Unlike Amazon and other online suppliers, New Beacon has been at the heart of communities, building social movements and giving expression to young voices. It remains a huge part of the history of the adaptation of British society to its historical and post-war Black presence. Save and develop it for coming generations.

In 1991, New Beacon Books and the Bookfair gave rise to the George Padmore Institute (GPI), an archive and library dedicated to preserving and curating the archives of political and cultural activists who were pioneers in our struggles before and since the 1945 5th Pan-African Congress held in Manchester, of which the Trinidad-born political theorist George Padmore was a key organiser. The GPI was gifted 76 Stroud Green Road, Finsbury Park, N4, which had been the home of New Beacon Books since 1975.
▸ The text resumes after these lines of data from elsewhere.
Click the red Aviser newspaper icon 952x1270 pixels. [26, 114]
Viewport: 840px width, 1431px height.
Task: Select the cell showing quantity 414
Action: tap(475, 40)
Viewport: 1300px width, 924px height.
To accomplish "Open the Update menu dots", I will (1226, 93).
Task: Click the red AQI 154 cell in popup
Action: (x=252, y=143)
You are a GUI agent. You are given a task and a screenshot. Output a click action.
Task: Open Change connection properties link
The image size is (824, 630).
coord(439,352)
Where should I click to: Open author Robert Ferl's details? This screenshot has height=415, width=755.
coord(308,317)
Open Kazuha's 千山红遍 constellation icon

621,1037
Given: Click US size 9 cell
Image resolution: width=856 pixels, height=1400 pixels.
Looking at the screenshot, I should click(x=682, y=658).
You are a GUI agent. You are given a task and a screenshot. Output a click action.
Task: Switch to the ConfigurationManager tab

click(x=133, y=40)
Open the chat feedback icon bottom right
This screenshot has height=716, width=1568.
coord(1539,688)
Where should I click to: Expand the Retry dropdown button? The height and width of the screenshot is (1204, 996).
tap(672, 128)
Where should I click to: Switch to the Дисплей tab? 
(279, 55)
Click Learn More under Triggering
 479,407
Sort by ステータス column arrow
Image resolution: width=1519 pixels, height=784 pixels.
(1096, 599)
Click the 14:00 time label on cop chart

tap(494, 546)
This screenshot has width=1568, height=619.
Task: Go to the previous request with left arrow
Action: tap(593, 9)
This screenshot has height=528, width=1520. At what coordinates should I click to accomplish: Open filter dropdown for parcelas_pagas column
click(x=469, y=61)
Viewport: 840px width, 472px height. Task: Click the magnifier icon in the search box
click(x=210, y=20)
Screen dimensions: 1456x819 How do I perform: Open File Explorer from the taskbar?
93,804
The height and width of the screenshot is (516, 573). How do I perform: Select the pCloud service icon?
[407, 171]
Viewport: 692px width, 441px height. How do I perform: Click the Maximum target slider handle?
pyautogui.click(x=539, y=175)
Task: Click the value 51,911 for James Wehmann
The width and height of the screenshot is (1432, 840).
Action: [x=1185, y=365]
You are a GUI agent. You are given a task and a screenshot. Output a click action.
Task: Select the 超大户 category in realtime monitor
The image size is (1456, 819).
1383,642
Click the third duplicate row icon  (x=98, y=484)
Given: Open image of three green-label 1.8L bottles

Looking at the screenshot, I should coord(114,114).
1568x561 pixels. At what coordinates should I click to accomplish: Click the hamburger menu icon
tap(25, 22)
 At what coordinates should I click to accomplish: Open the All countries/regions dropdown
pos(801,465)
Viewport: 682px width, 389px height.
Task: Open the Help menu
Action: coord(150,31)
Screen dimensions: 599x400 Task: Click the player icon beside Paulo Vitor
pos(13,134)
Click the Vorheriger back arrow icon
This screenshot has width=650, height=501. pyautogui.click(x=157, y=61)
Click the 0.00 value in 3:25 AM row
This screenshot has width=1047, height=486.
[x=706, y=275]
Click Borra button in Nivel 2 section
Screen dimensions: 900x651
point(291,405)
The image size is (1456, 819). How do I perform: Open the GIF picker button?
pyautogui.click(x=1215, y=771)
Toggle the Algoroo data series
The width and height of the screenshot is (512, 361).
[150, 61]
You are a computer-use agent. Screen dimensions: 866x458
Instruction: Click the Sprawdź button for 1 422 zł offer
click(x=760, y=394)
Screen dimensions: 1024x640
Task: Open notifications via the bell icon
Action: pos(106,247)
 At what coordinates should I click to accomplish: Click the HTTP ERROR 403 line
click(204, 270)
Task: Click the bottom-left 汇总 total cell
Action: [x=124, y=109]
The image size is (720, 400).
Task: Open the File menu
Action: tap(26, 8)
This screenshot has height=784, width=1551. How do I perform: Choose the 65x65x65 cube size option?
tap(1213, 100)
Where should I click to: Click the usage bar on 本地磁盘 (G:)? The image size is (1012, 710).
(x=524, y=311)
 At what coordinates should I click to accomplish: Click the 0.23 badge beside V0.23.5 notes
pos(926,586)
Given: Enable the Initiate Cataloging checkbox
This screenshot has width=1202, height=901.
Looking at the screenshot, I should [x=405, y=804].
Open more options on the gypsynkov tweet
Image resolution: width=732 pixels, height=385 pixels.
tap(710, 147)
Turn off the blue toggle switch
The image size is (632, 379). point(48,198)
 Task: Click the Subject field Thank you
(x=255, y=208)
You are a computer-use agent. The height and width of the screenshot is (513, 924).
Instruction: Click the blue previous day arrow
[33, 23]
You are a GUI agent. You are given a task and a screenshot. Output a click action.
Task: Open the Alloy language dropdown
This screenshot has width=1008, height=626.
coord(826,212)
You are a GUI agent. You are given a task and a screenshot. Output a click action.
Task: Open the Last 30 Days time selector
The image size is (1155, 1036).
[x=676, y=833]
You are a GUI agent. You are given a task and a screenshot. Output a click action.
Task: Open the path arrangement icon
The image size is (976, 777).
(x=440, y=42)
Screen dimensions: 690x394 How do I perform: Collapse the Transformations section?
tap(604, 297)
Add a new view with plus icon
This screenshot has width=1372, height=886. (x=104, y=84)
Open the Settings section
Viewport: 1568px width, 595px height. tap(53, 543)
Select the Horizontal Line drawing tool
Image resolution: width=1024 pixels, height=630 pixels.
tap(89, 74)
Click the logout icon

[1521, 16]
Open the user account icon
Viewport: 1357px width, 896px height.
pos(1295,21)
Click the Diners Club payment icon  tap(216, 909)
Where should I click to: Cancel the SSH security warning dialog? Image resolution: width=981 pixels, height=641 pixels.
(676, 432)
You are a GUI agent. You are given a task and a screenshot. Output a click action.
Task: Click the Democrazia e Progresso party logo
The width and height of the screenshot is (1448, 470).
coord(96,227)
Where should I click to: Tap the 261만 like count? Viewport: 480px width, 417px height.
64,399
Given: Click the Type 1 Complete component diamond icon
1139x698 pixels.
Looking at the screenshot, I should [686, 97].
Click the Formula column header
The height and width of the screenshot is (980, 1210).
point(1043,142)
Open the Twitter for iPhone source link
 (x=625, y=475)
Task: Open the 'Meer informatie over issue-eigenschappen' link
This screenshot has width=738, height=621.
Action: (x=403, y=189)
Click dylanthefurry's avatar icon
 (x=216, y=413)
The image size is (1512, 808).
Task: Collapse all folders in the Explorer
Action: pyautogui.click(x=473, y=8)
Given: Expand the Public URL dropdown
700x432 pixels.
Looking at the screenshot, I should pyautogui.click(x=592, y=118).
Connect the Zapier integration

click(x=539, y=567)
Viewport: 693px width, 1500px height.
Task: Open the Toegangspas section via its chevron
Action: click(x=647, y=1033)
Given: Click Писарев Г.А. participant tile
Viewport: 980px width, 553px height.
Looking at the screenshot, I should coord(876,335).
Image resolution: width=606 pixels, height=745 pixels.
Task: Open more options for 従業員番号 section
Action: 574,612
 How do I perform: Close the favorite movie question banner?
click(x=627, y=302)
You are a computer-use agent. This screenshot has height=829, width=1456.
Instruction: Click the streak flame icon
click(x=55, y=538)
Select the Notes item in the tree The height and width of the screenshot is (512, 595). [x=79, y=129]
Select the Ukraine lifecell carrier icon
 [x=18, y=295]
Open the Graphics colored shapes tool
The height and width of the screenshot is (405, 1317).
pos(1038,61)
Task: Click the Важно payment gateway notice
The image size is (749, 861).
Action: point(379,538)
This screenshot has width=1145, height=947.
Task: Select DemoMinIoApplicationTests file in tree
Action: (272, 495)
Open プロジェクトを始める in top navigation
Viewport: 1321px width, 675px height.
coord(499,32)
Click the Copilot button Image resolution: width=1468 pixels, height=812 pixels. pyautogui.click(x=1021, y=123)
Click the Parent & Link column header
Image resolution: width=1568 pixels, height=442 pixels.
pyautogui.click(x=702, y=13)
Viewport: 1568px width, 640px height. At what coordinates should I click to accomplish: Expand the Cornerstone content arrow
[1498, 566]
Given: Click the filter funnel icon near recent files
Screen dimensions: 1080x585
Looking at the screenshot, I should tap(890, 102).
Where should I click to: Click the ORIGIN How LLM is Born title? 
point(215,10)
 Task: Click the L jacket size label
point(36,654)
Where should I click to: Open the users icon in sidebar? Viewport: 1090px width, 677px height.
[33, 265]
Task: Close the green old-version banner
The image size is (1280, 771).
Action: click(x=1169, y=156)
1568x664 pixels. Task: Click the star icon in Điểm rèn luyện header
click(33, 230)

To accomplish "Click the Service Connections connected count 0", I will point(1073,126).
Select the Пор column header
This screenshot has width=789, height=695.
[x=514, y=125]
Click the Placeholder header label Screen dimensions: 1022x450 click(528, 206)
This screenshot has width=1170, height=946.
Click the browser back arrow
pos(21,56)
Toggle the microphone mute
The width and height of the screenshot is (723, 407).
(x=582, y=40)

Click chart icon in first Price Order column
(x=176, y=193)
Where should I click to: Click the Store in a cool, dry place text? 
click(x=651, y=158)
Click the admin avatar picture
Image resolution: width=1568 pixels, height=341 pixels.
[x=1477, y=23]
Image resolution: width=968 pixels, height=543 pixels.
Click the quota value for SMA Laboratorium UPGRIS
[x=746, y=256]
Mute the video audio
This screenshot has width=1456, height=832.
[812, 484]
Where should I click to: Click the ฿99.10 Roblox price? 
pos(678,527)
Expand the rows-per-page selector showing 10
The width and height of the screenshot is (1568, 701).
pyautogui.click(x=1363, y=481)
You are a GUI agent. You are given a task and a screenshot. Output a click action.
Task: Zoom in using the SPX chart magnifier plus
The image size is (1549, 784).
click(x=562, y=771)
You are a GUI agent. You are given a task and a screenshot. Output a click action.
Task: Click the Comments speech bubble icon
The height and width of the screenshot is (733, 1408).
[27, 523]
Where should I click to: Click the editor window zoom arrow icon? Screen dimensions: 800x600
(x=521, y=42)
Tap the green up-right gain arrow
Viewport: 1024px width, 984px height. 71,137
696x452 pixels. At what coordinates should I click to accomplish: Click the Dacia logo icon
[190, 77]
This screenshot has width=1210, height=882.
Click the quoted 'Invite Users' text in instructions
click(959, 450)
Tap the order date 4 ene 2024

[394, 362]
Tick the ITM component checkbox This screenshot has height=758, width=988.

As a result of the pandemic and the various lockdowns, New Beacon Books has seen a marked decrease in footfall and consequent income and overheads have increased. But with financial pressures exacerbated by coronavirus adding to the competition from online retailers such as Amazon, it was suggested the store will close its physical outlet on Stroud Green Road and move online only.

However, the crowfunding appeal has already raised more than £42,000 since its launch. The funding will provide contingency funding, extending runway which allows management further time to execute a new commercial strategy.

The announcement of the store’s closure, posted on its website earlier this month, has been met with dismay and disappointment on social media.

The actor Adjoa Andoh tweeted: “I am so sad about this wonderful bookshop and the haven of cultural solidarity and information it provided to the black and extended communities for over half a century.”

Another social media user, Elliot Ross, commented: “How have we in the UK made this a time of unprecedented ‘visibility’ for works by Black authors, while at the same time producing the conditions in which a radical bulwark like New Beacon Books can’t sustain itself after half a century of vital work?”

Emeka Forbes tweeted: “Much of what I know about anti-racism, I found between the pages of books purchased at New Beacon when I lived in Finsbury Park.”